STATED PROBLEM:
Transcribe the records verbatim, beginning at the line that contains "The height and" and ending after the line that contains "выбранных узлов' radio". Leave the pictures out of your answer.

DATA PROVIDED:
━━━━━━━━
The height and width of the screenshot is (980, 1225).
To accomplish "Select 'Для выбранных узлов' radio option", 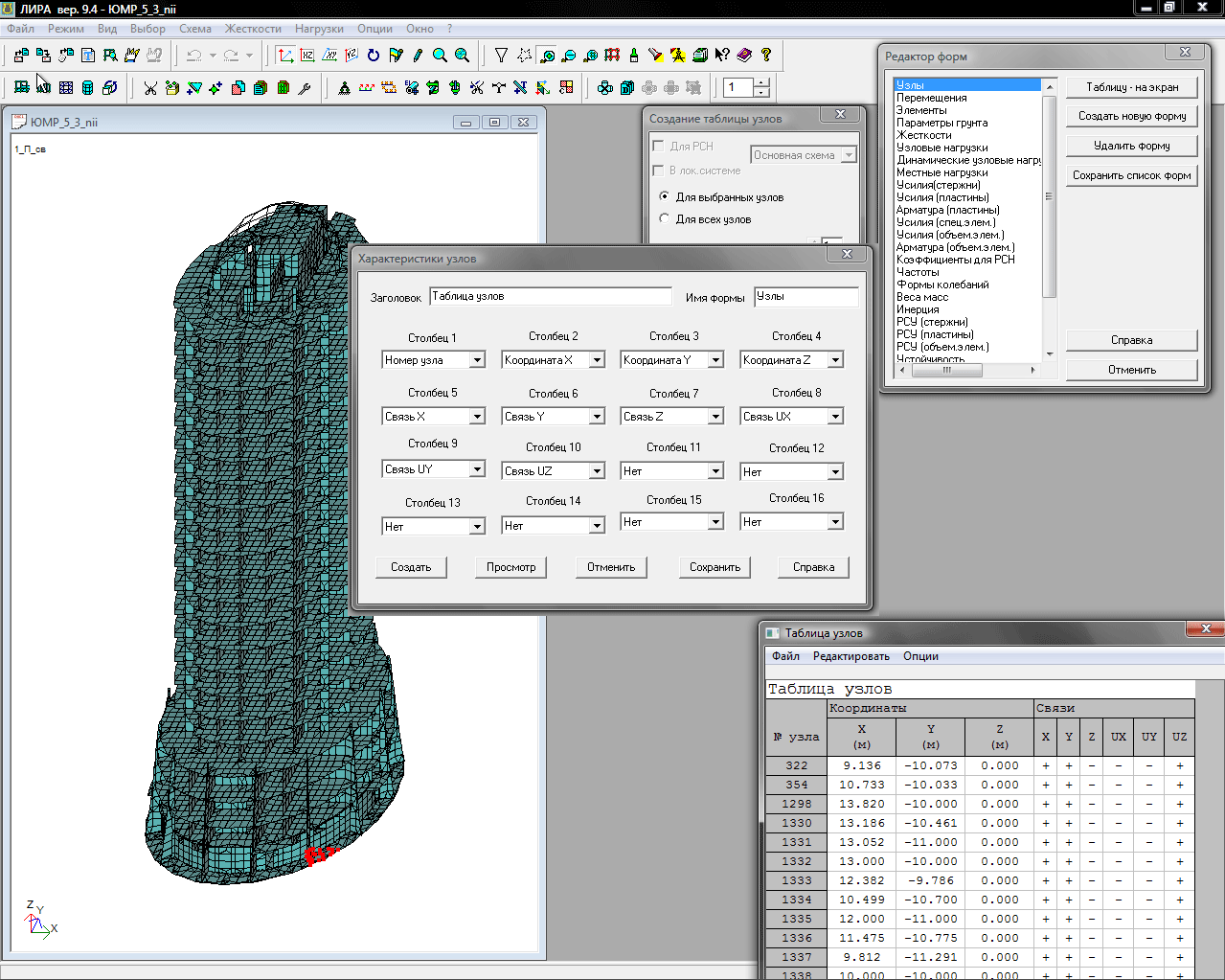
━━━━━━━━
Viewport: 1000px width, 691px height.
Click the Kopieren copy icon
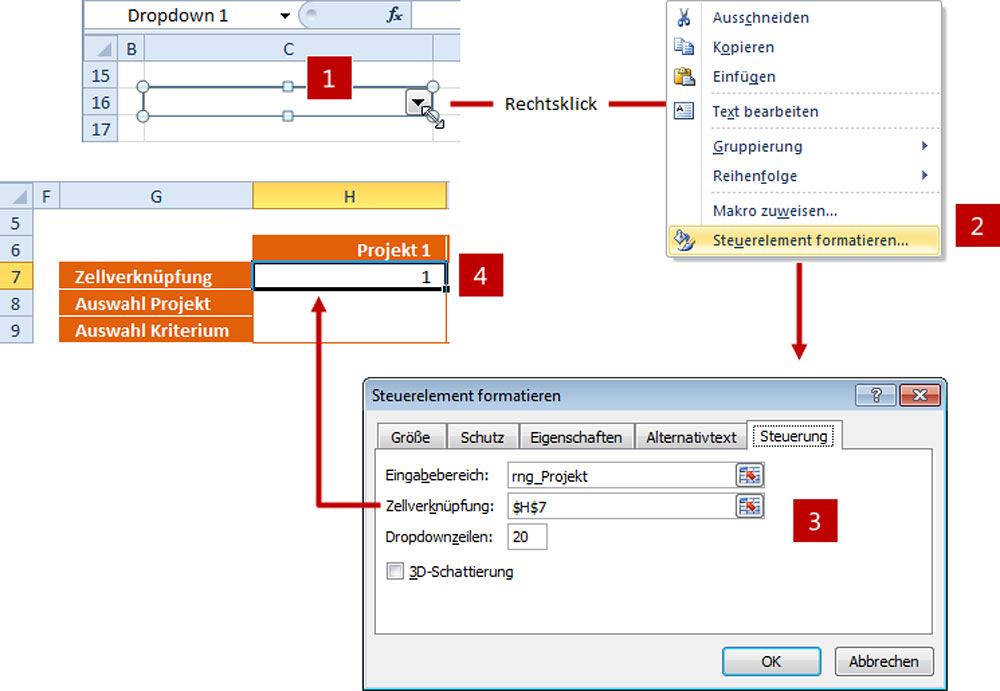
━━━━━━━━
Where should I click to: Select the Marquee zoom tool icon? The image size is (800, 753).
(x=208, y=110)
━━━━━━━━
WRITTEN SOLUTION:
The height and width of the screenshot is (980, 1225).
To accomplish "Select 'Для выбранных узлов' radio option", 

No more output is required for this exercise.